• Fragmento propuesto:

------------------------------------------------------------

Pero donde resuena en
una persona otra voz, la voz del Creador, del Padre, se abre la puerta de la
relación que el hombre espera. Por tanto, así debe ser en nuestro caso. Ante
todo, en nuestro interior debemos vivir la relación con Cristo y, por medio de
él, con el Padre; sólo entonces podemos comprender verdaderamente a los
hombres, sólo a la luz de Dios se comprende la profundidad del hombre; entonces
quien nos escucha se da cuenta de que no hablamos de nosotros, de algo, sino
del verdadero Pastor.
Obviamente, las
palabras de Jesús se refieren también a toda la tarea pastoral práctica de
acompañar a los hombres, de salir a su encuentro, de estar abiertos a sus
necesidades y a sus interrogantes. Desde luego, es fundamental el conocimiento
práctico, concreto, de las personas que me han sido encomendadas, y ciertamente
es importante entender este "conocer" a los demás en el sentido
bíblico: no existe un verdadero
conocimiento sin amor, sin una relación interior, sin una profunda aceptación
del otro.
El pastor no puede
contentarse con saber los nombres y las fechas. Su conocimiento debe ser
siempre también un conocimiento de las ovejas con el corazón. Pero a esto sólo
podemos llegar si el Señor ha abierto nuestro corazón, si nuestro conocimiento
no vincula las personas a nuestro pequeño yo privado, a nuestro pequeño
corazón, sino que, por el contrario, les hace sentir el corazón de Jesús, el
corazón del Señor. Debe ser un conocimiento con el corazón de Jesús, un
conocimiento orientado a él, un conocimiento que no vincula la persona a mí,
sino que la guía hacia Jesús, haciéndolo así libre y abierto. Así también
nosotros nos hacemos cercanos a los hombres.
Pidamos siempre de
nuevo al Señor que nos conceda este modo de conocer con el corazón de Jesús, de
no vincularlos a mí sino al corazón de Jesús, y de crear así una verdadera
comunidad.
Por último, el Señor
nos habla del servicio a la unidad encomendado al pastor: "Tengo, además,
otras ovejas que no son de este redil; también a esas las tengo que traer, y
escucharán mi voz y habrá un solo rebaño, un solo pastor" (Jn 10, 16). Es
lo mismo que repite san Juan después de la decisión del sanedrín de matar a
Jesús, cuando Caifás dijo que era preferible que muriera uno solo por el pueblo
a que pereciera toda la nación. San Juan reconoce que se trata de palabras
proféticas, y añade: "Jesús iba a morir por la nación, y no sólo por la
nación, sino también para reunir en uno a los hijos de Dios que estaban
dispersos" (Jn 11, 52).

------------------------------------------------------------

• Datos mostrados:

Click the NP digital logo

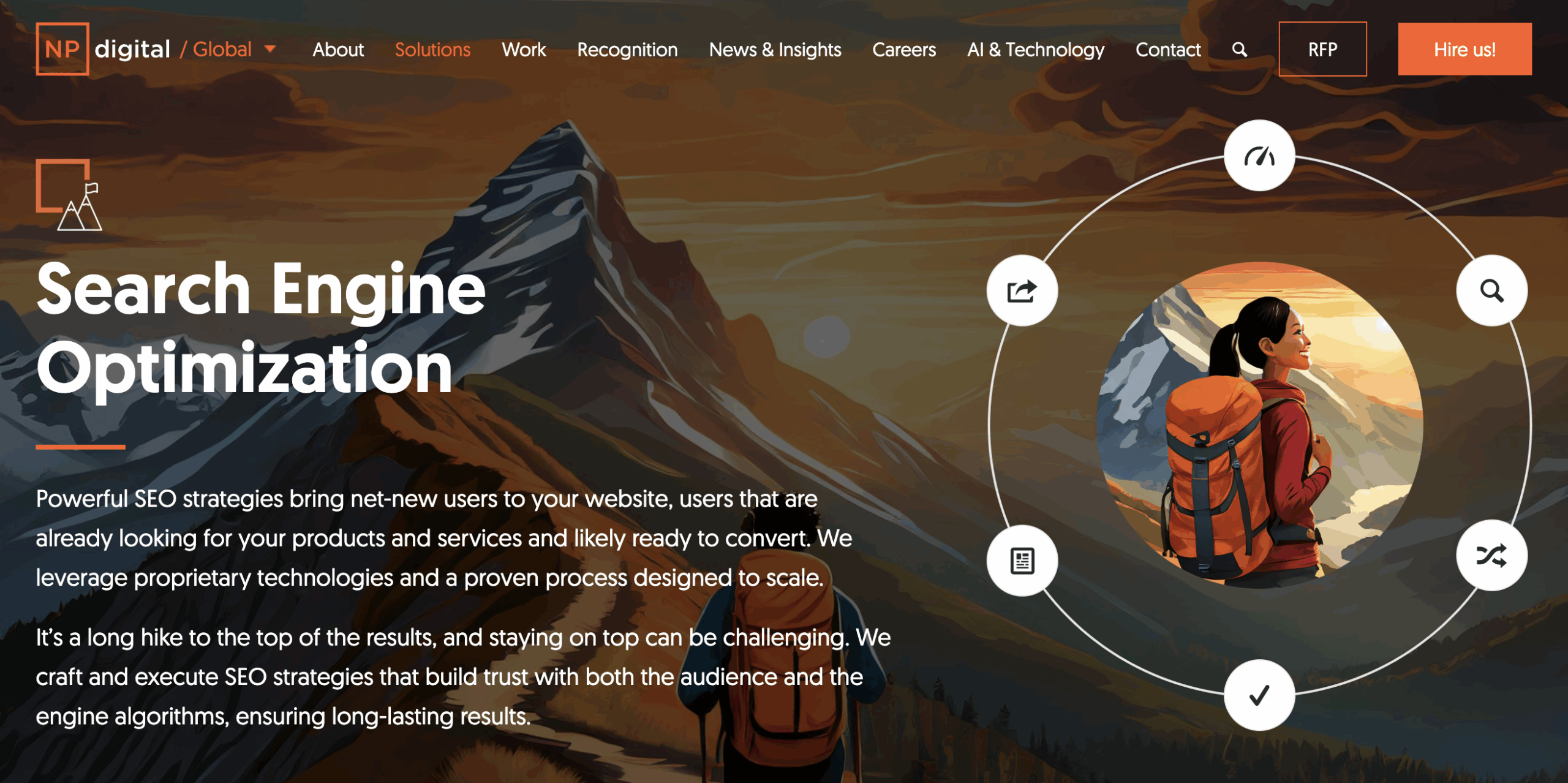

------------------------------------------------------------

• Consigna del ejercicio: Transcribe sin cambios, del fragmento sobre el pastor, el pasaje que empieza con "Por último, el" y sigue hasta "(Jn 11, 52).", ambos incluidos.

• Solución del ejercicio:
Por último, el Señor
nos habla del servicio a la unidad encomendado al pastor: "Tengo, además,
otras ovejas que no son de este redil; también a esas las tengo que traer, y
escucharán mi voz y habrá un solo rebaño, un solo pastor" (Jn 10, 16). Es
lo mismo que repite san Juan después de la decisión del sanedrín de matar a
Jesús, cuando Caifás dijo que era preferible que muriera uno solo por el pueblo
a que pereciera toda la nación. San Juan reconoce que se trata de palabras
proféticas, y añade: "Jesús iba a morir por la nación, y no sólo por la
nación, sino también para reunir en uno a los hijos de Dios que estaban
dispersos" (Jn 11, 52).